Ob sie damit recht haben, darüber lässt sich streiten. Als der IWF 2018 dem damaligen wirtschaftsfreundlichen argentinischen Präsidenten Mauricio Macri erlaubte, neue Schulden aufzunehmen, war das ziemlich einzigartig. Es war das 22. Kreditprogramm des IWF für Argentinien, noch nie aber hatte die Finanzinstitution irgendjemand anderem so viel Geld geliehen. Insgesamt waren es rund 57 Milliarden Dollar.

Die Menschen in Argentinien hatten kaum etwas von den Milliarden

Ausgerechnet Argentinien also, dieses immer und immer wieder von Krisen heimgesuchte Land, bekam da einen Rekordkredit?
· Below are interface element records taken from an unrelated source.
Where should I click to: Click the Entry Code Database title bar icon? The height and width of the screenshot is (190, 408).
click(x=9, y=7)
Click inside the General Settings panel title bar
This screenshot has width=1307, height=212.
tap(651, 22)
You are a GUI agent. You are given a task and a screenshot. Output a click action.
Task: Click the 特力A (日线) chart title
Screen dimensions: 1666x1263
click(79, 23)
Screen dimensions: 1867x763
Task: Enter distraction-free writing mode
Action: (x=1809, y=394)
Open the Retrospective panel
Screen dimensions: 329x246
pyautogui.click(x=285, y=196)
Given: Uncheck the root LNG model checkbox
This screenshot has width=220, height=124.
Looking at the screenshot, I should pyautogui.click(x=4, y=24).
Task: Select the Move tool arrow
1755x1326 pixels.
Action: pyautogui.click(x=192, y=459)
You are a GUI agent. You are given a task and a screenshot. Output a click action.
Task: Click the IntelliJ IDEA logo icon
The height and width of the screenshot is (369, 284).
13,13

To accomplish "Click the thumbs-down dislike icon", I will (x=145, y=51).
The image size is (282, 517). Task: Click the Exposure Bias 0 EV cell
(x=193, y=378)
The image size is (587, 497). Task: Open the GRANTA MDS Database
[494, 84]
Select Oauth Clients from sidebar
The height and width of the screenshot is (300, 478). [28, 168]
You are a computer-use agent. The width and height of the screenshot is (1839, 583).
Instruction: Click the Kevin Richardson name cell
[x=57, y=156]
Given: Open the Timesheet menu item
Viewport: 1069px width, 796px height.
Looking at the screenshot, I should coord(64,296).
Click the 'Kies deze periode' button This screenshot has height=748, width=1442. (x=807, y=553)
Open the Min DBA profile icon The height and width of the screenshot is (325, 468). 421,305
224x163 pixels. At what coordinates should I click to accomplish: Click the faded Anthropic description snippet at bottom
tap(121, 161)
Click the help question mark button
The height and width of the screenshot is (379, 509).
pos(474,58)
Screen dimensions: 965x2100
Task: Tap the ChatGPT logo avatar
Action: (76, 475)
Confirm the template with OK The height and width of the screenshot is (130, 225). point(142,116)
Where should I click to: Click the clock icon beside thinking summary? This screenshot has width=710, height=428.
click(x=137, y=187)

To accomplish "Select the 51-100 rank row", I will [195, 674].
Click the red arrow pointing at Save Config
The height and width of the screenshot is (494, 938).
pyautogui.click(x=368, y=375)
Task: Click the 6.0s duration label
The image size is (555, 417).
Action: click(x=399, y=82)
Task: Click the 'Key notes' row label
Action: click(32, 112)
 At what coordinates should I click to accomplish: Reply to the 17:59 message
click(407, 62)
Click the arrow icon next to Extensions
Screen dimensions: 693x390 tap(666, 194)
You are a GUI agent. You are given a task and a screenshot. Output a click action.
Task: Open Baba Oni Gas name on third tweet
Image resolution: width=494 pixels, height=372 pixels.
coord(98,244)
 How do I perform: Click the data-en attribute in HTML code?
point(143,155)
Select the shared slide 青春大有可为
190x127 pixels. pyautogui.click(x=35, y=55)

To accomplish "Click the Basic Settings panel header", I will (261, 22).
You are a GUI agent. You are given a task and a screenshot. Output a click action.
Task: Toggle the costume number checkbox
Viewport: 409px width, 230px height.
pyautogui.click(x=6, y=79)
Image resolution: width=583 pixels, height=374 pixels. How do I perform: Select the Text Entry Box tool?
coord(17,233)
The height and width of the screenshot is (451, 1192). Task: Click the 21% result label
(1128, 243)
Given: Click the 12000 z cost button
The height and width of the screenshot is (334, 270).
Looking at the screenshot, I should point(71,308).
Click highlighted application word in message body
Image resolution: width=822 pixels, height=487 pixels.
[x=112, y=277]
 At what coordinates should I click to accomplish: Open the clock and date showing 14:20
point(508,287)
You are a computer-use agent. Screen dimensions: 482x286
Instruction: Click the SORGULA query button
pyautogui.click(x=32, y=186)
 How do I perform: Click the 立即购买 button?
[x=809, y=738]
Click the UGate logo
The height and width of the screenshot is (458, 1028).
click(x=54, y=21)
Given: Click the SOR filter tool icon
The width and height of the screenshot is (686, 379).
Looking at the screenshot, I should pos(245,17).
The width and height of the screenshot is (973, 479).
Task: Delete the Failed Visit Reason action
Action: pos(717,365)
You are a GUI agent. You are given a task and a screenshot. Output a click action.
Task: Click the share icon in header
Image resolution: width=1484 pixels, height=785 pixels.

Was damals hinter der Entscheidung stand, ist bis heute nicht ganz klar, sicher ist, dass selbst Experten des IWF sie heute kritisch sehen: zu hoch, zu wenig robust, schrieb man kurz vor Weihnachten in einer Analyse.

Doch was nützt es, das Geld ist weg, abgeflossen auf Konten von ausländischen Gläubigern oder argentinischen Finanzspekulanten. Die Menschen in Argentinien jedenfalls hatten kaum etwas von den Milliarden. Denn Macri hat mit dem IWF-Kredit weder die Inflation in den Griff bekommen noch die Wirtschaft angekurbelt. Im Gegenteil.

Zusätzlich zu dem Geld vom IWF hinterließ er seinem Nachfolger Alberto Fernández 2019 noch weitere Schulden, insgesamt über 300 Milliarden Dollar. Kaum hatte dieser sich darangemacht, die Lage in den Griff zu bekommen, kam die Pandemie. Mittlerweile leben über 40 Prozent der Menschen unter der Armutsgrenze, die Inflation betrug zuletzt 51 Prozent. In so einer Situation, sagen Kritiker, könne man doch keine Auslandsschulden bezahlen. Oder, um es mit den Worten des Sozialaktivisten Juan Grabois zu sagen: " La deuda es con el pueblo" - erst das Volk, dann die Gläubiger.